» Goal of the exercise:
Among the entries below, find all lines that include "pixels" and copy them.

» Data provided:
################

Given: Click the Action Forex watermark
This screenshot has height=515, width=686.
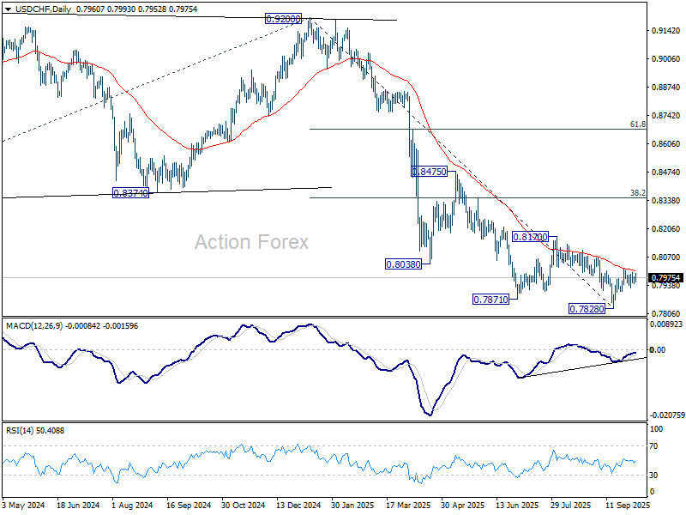Looking at the screenshot, I should pyautogui.click(x=251, y=242).
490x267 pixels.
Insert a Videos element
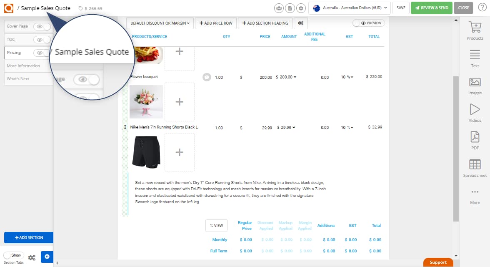(x=475, y=111)
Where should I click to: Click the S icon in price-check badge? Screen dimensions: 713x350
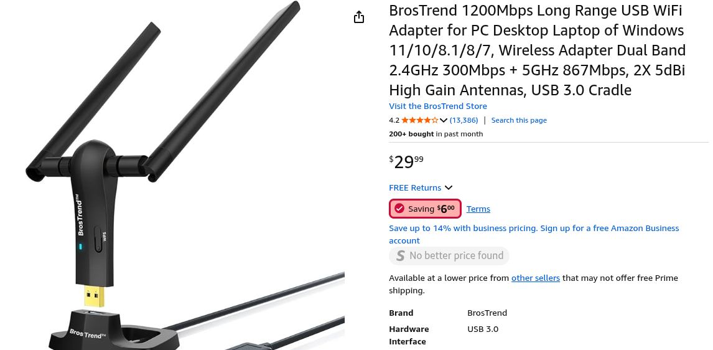click(399, 255)
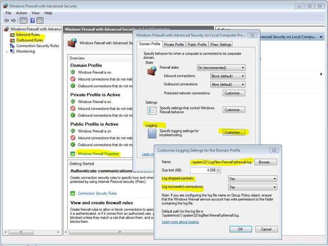Open the Log dropped packets dropdown

[x=252, y=179]
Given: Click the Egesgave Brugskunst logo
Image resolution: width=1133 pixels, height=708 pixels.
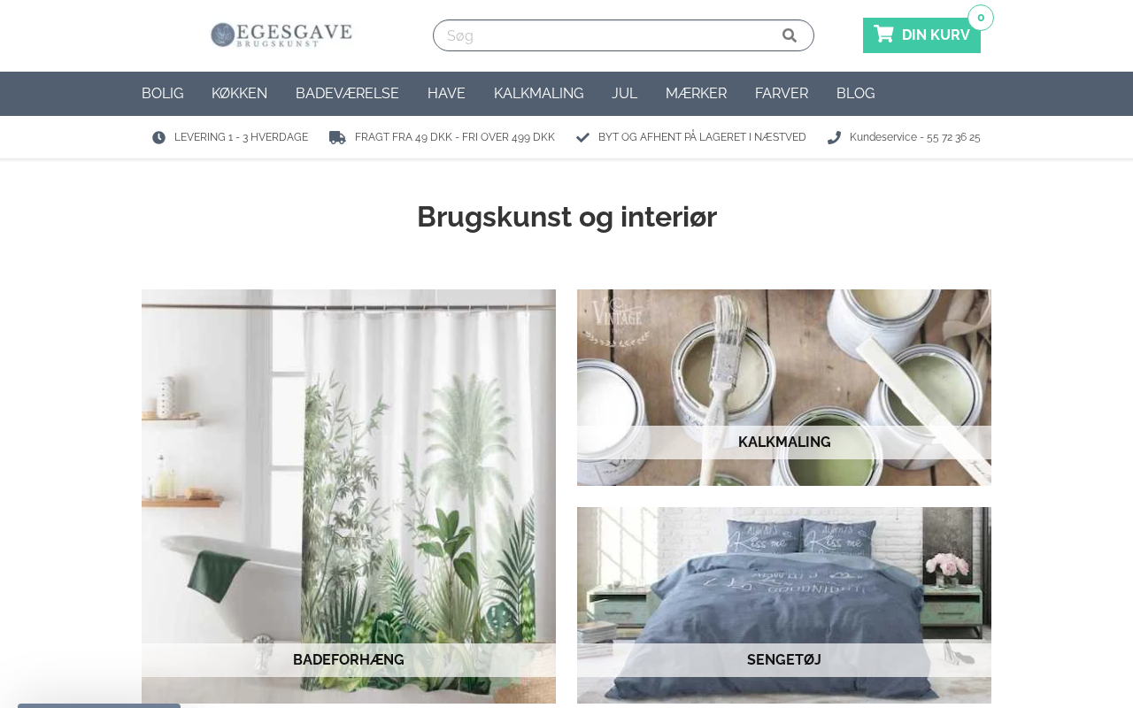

################

» Finished task:
490x267 pixels.
Image resolution: width=1133 pixels, height=708 pixels.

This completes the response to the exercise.